Un’ampia attività investigativa a livello nazionale, guidata dagli investigatori delle Squadre Mobili sotto il coordinamento del Servizio Centrale Operativo, ha intensificato i controlli nelle aree urbane sensibili per contrastare lo spaccio di sostanze stupefacenti e il porto abusivo di armi. L’operazione ha coinvolto anche equipaggi del Reparto Prevenzione Crimine e diversi uffici delle Questure, con l’obiettivo di ridurre i fenomeni di violenza e i rischi per i minori.
Risultati a livello nazionale
L’azione coordinata ha prodotto risultati operativi significativi: sono stati arrestati complessivamente 1.335 soggetti, di cui 31 minorenni, e sono state elevate 2.358 denunce a piede libero, tra cui 142 minorenni. Il dispositivo di controllo ha portato all’identificazione di 297.071 persone, incluse 15.665 persone minorenni, con particolare attenzione alle zone di aggregazione giovanile e alle aree nei pressi di locali notturni dove si registra un consumo più elevato di droga.
Sequestri di sostanze stupefacenti
Nel corso delle attività sono stati sequestrati circa 430 kg di sostanze stupefacenti, suddivisi in 48 kg di cocaina, 379 kg di cannabinoidi e 7 kg di eroina. Questi quantitativi evidenziano un intervento su filiere di approvvigionamento sia locali sia più estese, con operazioni mirate al recupero di partite consistenti di droga.
Sequestro di armi e strumenti pericolosi
Per quanto riguarda il contrasto al porto abusivo di armi, sono state sequestrate 111 armi da fuoco, tra cui alcuni esemplari a canna lunga come un fucile d’assalto Colt AR15, altre armi da guerra, un giubbotto antiproiettili e consistente munizionamento. L’intervento ha inoltre posto grande attenzione alla diffusione di armi bianche, con il ritrovamento di 250 strumenti — taglierini, tirapugni, taser, sfollagenti telescopici, fionde, machete, sciabole e accette — spesso circolanti fra i più giovani.

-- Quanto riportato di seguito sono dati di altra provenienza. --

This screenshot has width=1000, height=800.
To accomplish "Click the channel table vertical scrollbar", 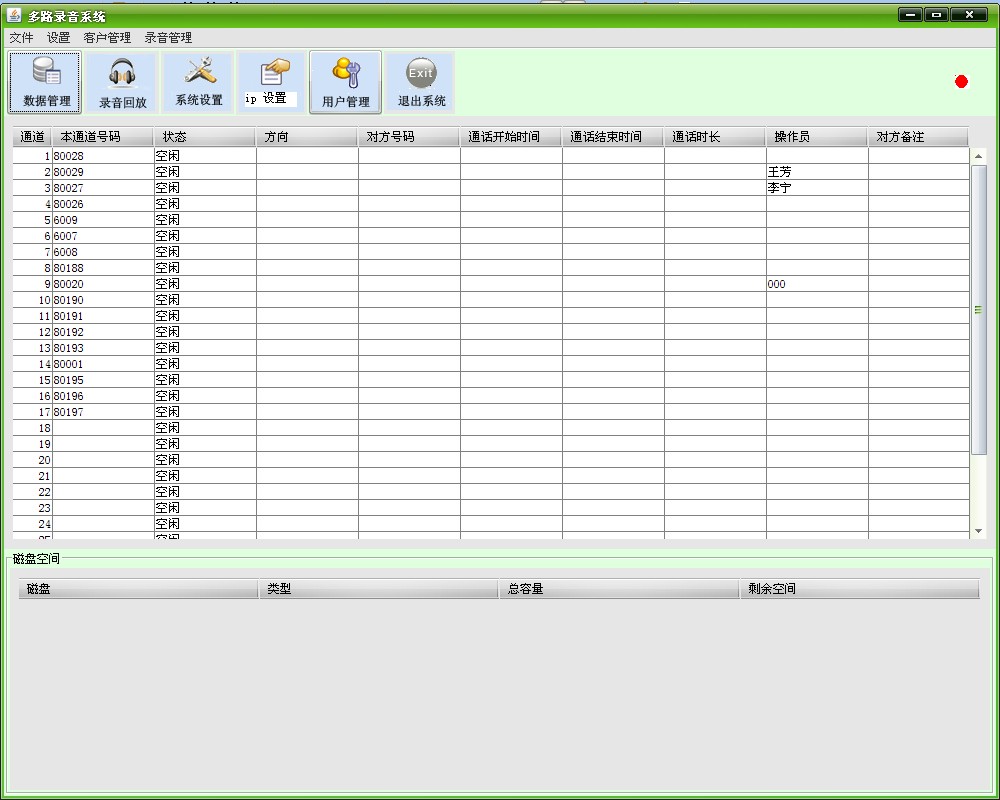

Interventi e controlli in provincia di Potenza
Anche la Questura di Potenza ha partecipato all’operazione con un piano di controllo provinciale finalizzato alla prevenzione e repressione del traffico illecito di sostanze stupefacenti. Nel periodo compreso tra il 6 e il 27 maggio 2026 la Squadra Mobile e il SISCO di Potenza hanno realizzato servizi ad alto impatto investigativo, coordinando verifiche nelle aree urbane più a rischio e nei punti di aggregazione giovanile.
Numeri e attività locali
Durante le verifiche nella provincia sono state controllate complessivamente 1.464 persone maggiorenni e 53 minorenni di età compresa tra i 14 e i 18 anni. Le operazioni investigative e di polizia giudiziaria hanno portato all’arresto di 3 persone maggiorenni e al deferimento in stato di libertà di ulteriori 7 soggetti. Sul fronte dei sequestri, le forze dell’ordine hanno recuperato circa 660 grammi di cocaina, oltre a una pistola revolver con matricola abrasa e 24 cartucce.
Impatto e prospettive
Le attività svolte confermano il costante impegno della Polizia di Stato nel contrasto ai traffici illeciti e nella prevenzione dei fenomeni criminali connessi alla diffusione della droga. L’approccio combinato di controlli capillari sul territorio, interventi mirati contro le armi e attività investigative ha l’obiettivo di disarticolare reti di spaccio e ridurre la disponibilità di strumenti offensivi, soprattutto tra i più giovani.
Prevenzione e tutela dei minori
Un punto centrale dell’operazione è stata la tutela dei ragazzi e delle ragazze: il rilievo assegnato al controllo delle aree frequentate dai minorenni e la rimozione di armi bianche e strumenti pericolosi vogliono ridurre i fattori che alimentano episodi di violenza e sfruttamento giovanile. Il modello operativo punta anche alla collaborazione con servizi sociali e istituzioni locali per attività di prevenzione a medio termine.
Coordinamento e prossimi passi
Il coordinamento nazionale assicurato dal Servizio Centrale Operativo ha permesso una sinergia effettiva tra uffici centrali e questure territoriali. Le indagini proseguiranno sulle singole filiere criminali individuate durante l’operazione, con l’intento di consolidare i risultati ottenuti e impedire la ricomparsa degli stessi canali di approvvigionamento e distribuzione.
In sintesi, l’operazione nazionale ha coniugato attività di intelligence, controllo del territorio e interventi mirati, producendo sequestri rilevanti e misure restrittive sia a livello nazionale sia nella provincia di Potenza, dove le attività condotte tra il 6 e il 27 maggio 2026 hanno evidenziato l’efficacia dell’azione coordinata sul campo.